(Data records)
# # # #

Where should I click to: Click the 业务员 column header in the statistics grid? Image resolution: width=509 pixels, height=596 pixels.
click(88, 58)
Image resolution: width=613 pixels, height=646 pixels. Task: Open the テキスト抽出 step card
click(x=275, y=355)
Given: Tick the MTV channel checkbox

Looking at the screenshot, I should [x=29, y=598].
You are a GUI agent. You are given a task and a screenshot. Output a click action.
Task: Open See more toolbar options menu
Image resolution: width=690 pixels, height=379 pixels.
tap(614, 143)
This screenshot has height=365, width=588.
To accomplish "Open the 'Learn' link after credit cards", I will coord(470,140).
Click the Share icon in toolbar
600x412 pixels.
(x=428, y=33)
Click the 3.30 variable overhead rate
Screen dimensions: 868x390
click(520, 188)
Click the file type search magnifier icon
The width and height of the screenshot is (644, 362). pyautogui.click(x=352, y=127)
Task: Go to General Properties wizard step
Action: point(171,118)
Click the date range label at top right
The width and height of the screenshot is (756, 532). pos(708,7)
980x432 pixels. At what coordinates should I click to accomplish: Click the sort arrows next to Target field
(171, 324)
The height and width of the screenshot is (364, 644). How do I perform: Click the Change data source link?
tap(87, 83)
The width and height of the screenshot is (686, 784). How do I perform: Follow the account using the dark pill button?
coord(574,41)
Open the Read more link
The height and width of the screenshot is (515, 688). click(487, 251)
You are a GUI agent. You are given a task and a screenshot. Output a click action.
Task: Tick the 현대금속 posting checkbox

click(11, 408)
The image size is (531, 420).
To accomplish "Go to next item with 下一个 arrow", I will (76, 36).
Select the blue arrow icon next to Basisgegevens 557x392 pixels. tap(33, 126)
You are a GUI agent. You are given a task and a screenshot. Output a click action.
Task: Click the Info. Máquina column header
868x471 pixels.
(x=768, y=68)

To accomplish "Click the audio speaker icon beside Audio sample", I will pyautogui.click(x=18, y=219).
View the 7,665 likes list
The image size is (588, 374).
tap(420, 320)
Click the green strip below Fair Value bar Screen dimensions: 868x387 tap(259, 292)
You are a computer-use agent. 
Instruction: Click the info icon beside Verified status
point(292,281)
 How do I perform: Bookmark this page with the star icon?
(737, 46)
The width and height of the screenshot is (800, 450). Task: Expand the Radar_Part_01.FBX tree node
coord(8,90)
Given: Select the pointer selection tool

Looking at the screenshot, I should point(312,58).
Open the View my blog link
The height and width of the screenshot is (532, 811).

# # # #

• Task goal:
The answer must be a word-for-word reproduction of every record above.

• Result of the exercise:
Where should I click to: Click the 业务员 column header in the statistics grid? Image resolution: width=509 pixels, height=596 pixels.
click(88, 58)
Image resolution: width=613 pixels, height=646 pixels. Task: Open the テキスト抽出 step card
click(x=275, y=355)
Given: Tick the MTV channel checkbox

Looking at the screenshot, I should [x=29, y=598].
You are a GUI agent. You are given a task and a screenshot. Output a click action.
Task: Open See more toolbar options menu
Image resolution: width=690 pixels, height=379 pixels.
tap(614, 143)
This screenshot has height=365, width=588.
To accomplish "Open the 'Learn' link after credit cards", I will coord(470,140).
Click the Share icon in toolbar
600x412 pixels.
(x=428, y=33)
Click the 3.30 variable overhead rate
Screen dimensions: 868x390
click(520, 188)
Click the file type search magnifier icon
The width and height of the screenshot is (644, 362). pyautogui.click(x=352, y=127)
Task: Go to General Properties wizard step
Action: point(171,118)
Click the date range label at top right
The width and height of the screenshot is (756, 532). pos(708,7)
980x432 pixels. At what coordinates should I click to accomplish: Click the sort arrows next to Target field
(171, 324)
The height and width of the screenshot is (364, 644). How do I perform: Click the Change data source link?
tap(87, 83)
The width and height of the screenshot is (686, 784). How do I perform: Follow the account using the dark pill button?
coord(574,41)
Open the Read more link
The height and width of the screenshot is (515, 688). click(487, 251)
You are a GUI agent. You are given a task and a screenshot. Output a click action.
Task: Tick the 현대금속 posting checkbox

click(11, 408)
The image size is (531, 420).
To accomplish "Go to next item with 下一个 arrow", I will (76, 36).
Select the blue arrow icon next to Basisgegevens 557x392 pixels. tap(33, 126)
You are a GUI agent. You are given a task and a screenshot. Output a click action.
Task: Click the Info. Máquina column header
868x471 pixels.
(x=768, y=68)

To accomplish "Click the audio speaker icon beside Audio sample", I will pyautogui.click(x=18, y=219).
View the 7,665 likes list
The image size is (588, 374).
tap(420, 320)
Click the green strip below Fair Value bar Screen dimensions: 868x387 tap(259, 292)
You are a computer-use agent. 
Instruction: Click the info icon beside Verified status
point(292,281)
 How do I perform: Bookmark this page with the star icon?
(737, 46)
The width and height of the screenshot is (800, 450). Task: Expand the Radar_Part_01.FBX tree node
coord(8,90)
Given: Select the pointer selection tool

Looking at the screenshot, I should point(312,58).
Open the View my blog link
The height and width of the screenshot is (532, 811).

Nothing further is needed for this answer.